Although the first use of faecal microbiota transplantation (FMT) in Western medicine was published in 1958 by Ben Eiseman and colleagues, who successfully treated four people suffering from pseudomembranous colitis (before Clostridioides difficile was the known cause), FMT was already used in ancient Chinese medicine. Fourth-century Chinese medical literature mentions its use, by Ge Hong among others, to treat food poisoning and severe diarrhoea. In the sixteenth century, Li Shizhen used oral administration of a ‘soup’ containing fresh, dry or fermented stool to treat abdominal diseases. In seventeenth century Europe, the Italian Fabrizio and the German Paullini documented the use of FMT, and the American microbiologist Stan Falkow candidly recalled his role in preparing first-generation poop pills to reconstitute the gut communities of surgical patients a year before Eiseman and colleagues published their work.

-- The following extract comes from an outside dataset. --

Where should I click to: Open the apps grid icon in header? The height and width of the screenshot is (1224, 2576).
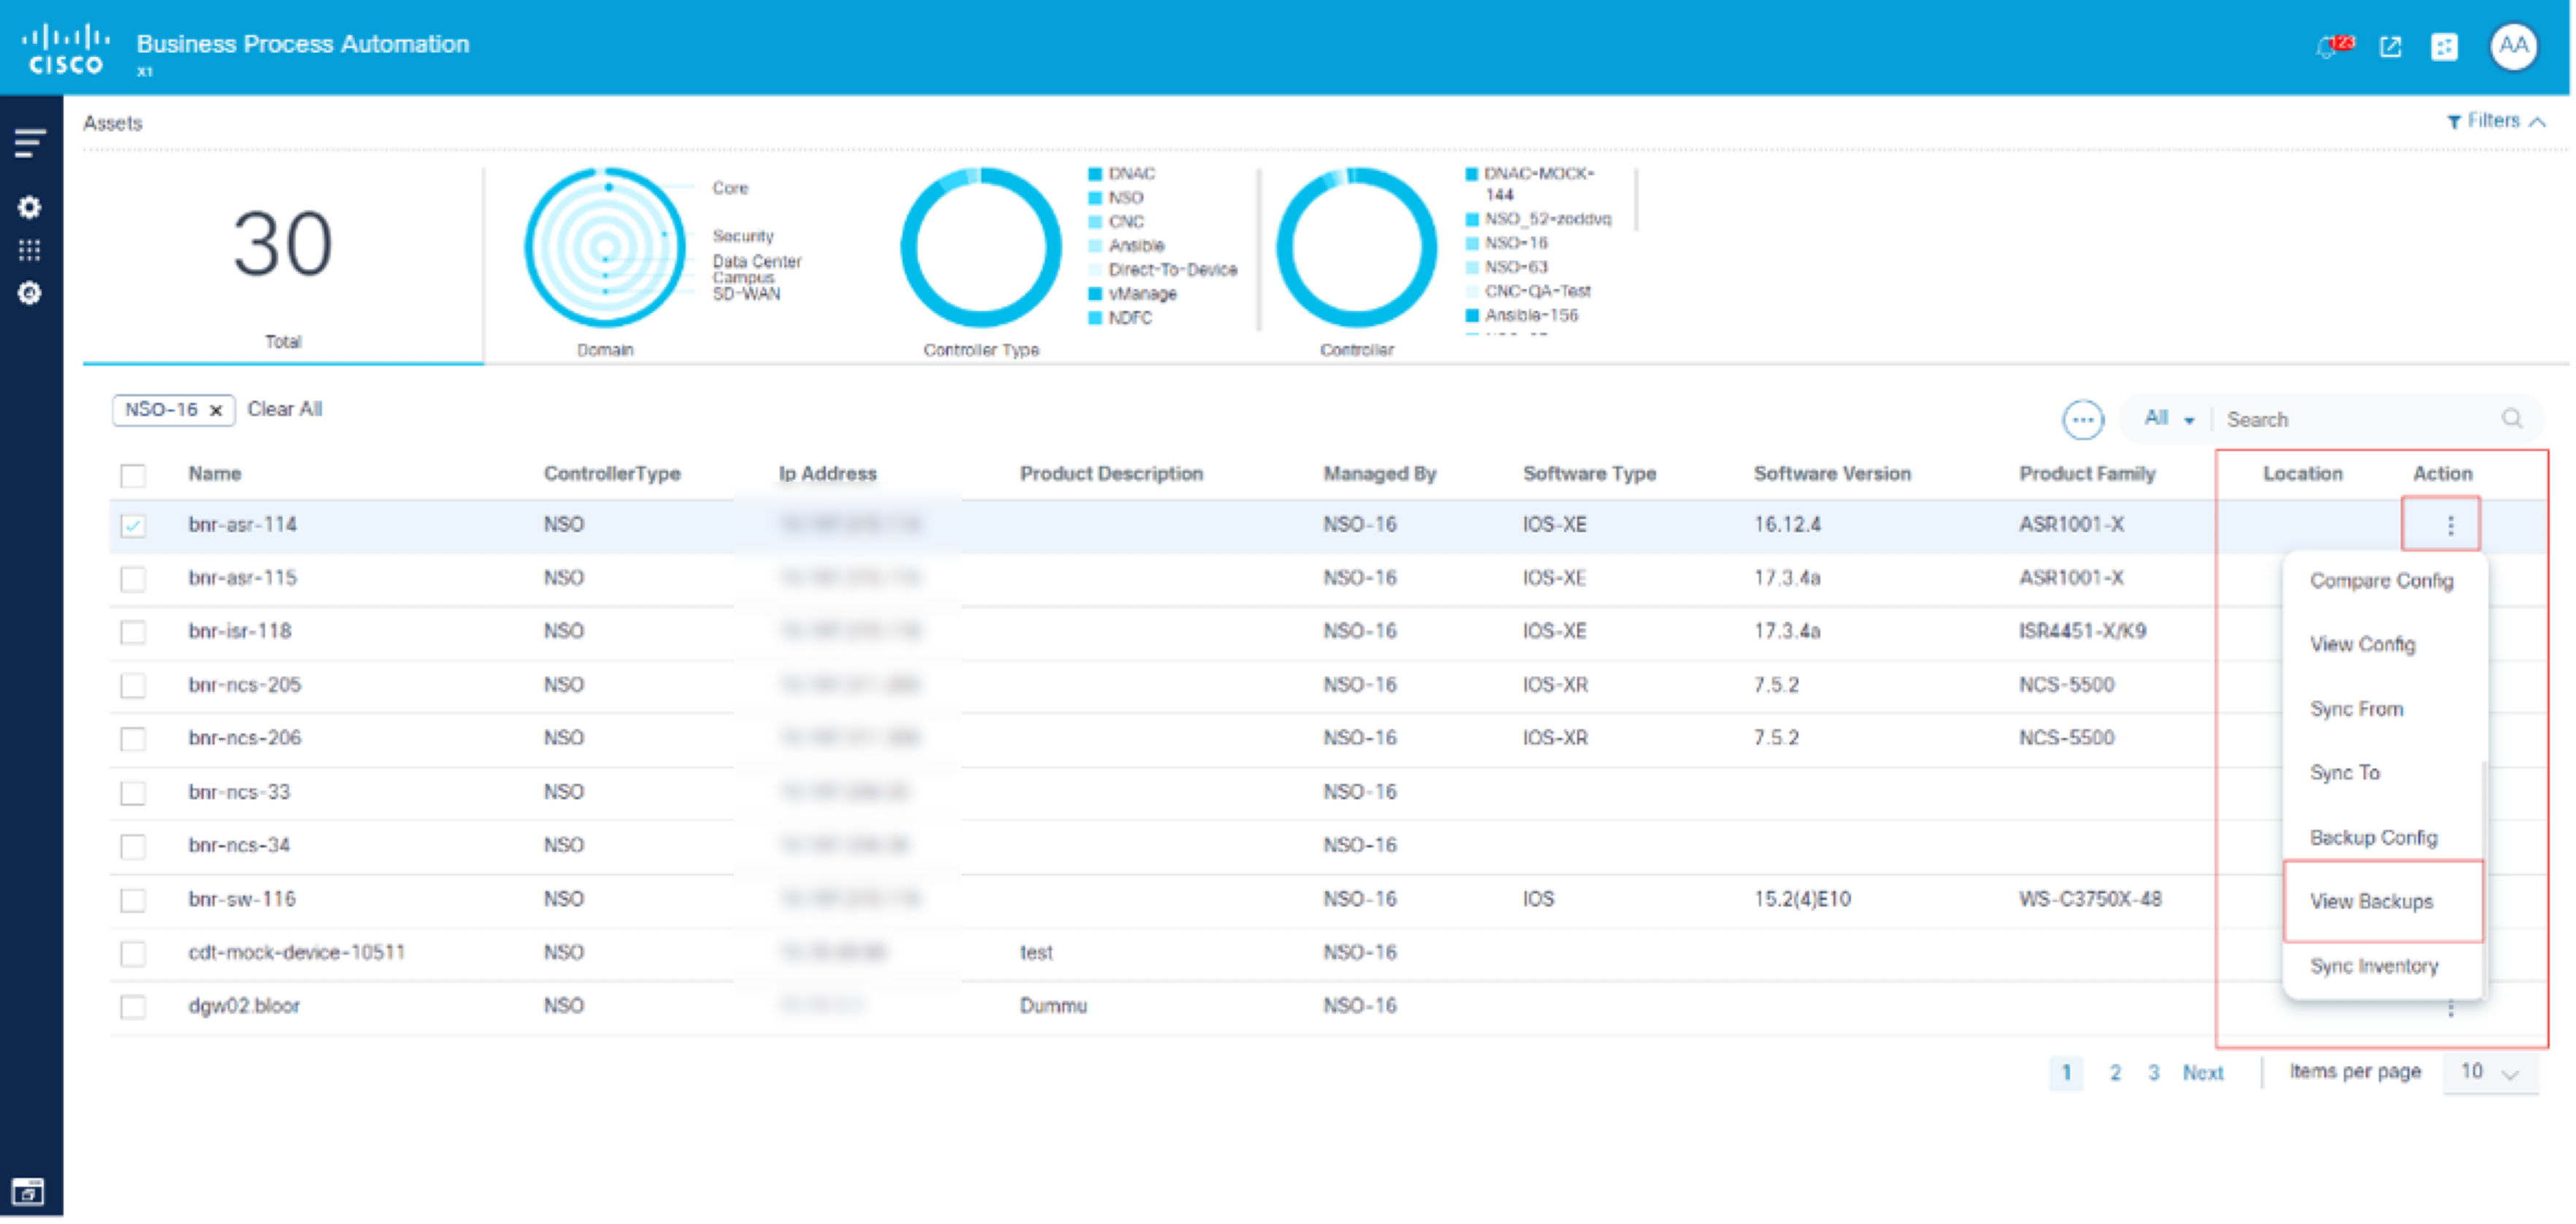pos(2443,47)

This foreword aims to pay homage to some of these microbiota pioneers. With this project, divided into 25 milestones, I want to highlight particular areas of research — both established and burgeoning — that have contributed to a better understanding of our microbial selves, as well as methodological advances that have propelled the field forward. We also want to highlight important but lesser known aspects of the field, such as the fact that our microbiota is not just composed of bacteria; that human-associated, health-promoting microbial communities exist on all bodily surfaces, not only our gut; and, importantly, that to have a complete picture of the functional capacity of our microbiota and its roles in human health, we need to look beyond the gut of white, Western populations.
In our attempt to summarise almost 350 years of research, we will have unavoidably missed important contributions and sincerely apologise for any unintended oversights. Although we have focussed these milestones on the study of human-associated microbiota, other vibrant research communities are trying to understand plant- and animal-associated, as well as environmental, microbial communities.